In 1984 Furst, Saxe and Sipser showed that the parity function is not in AC 0 . It follows that the majority function is not in AC 0 either . It follows that AC 0 is not equal to NC 1 . Addition and subtraction of whole numbers are in AC 0 , but multiplication is not (at least with the usual representations for base 2 or 10).
literature
- Stasys Jukna: Boolean function complexity. Advances and frontiers . Springer, 2012, ISBN 978-3-642-24507-7 .
Web links
- AC0 . In: Complexity Zoo. (English)
Individual evidence
- ^ Neil Immerman : Descriptive complexity . Springer, 1999, p. 85 .

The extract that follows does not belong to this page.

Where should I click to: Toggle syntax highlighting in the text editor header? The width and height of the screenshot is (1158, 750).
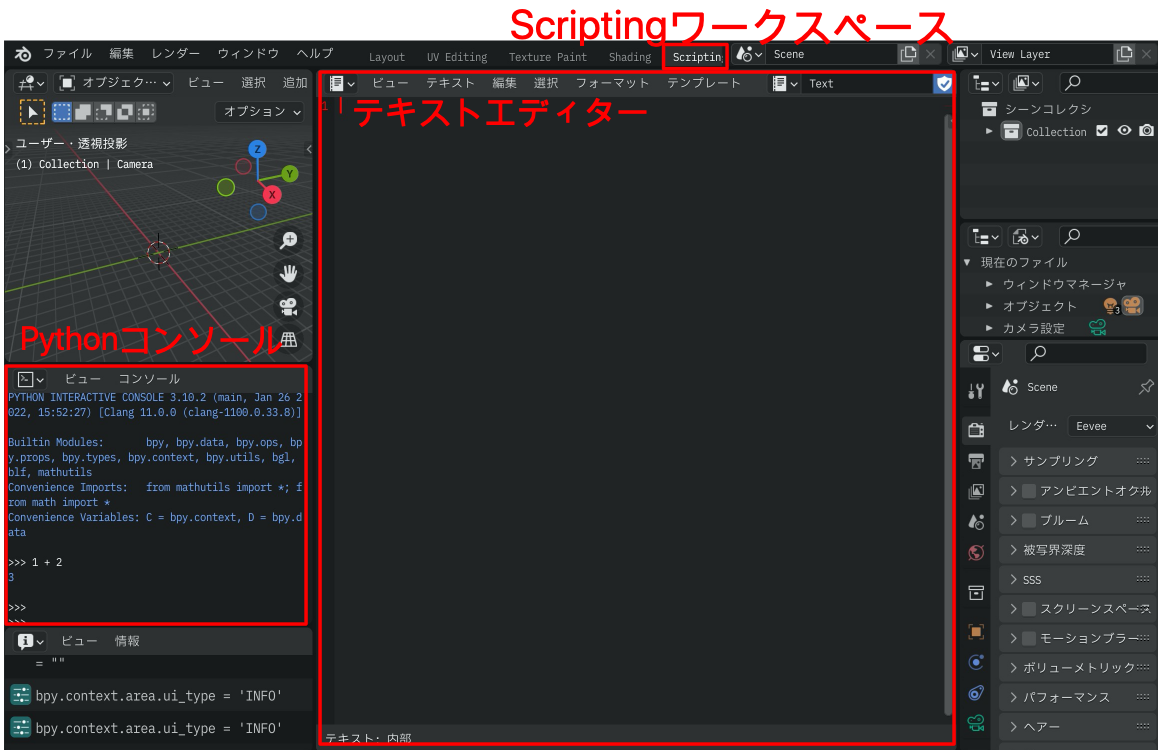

- ^ M. Furst, JB Saxe and M. Sipser: Parity, circuits, and the polynomial-time hierarchy . In: Mathematical Systems Theory . tape 17 , 1984, pp. 13-27 , doi : 10.1007 / BF01744431 .
- ^ Johan Håstad : Almost Optimal Lower Bounds for Small Depth Circuits . In: Silvio Micali (Ed.): Randomness and Computation . JAI Press, 1989, ISBN 0-89232-896-7 , pp. 6–20 ( online ( memento of February 22, 2012 in the Internet Archive ) [PDF; accessed on September 24, 2012]). Almost Optimal Lower Bounds for Small Depth Circuits ( Memento of the original dated February 22, 2012 in the Internet Archive ) Info: The archive link was inserted automatically and has not yet been checked. Please check the original and archive link according to the instructions and then remove this notice.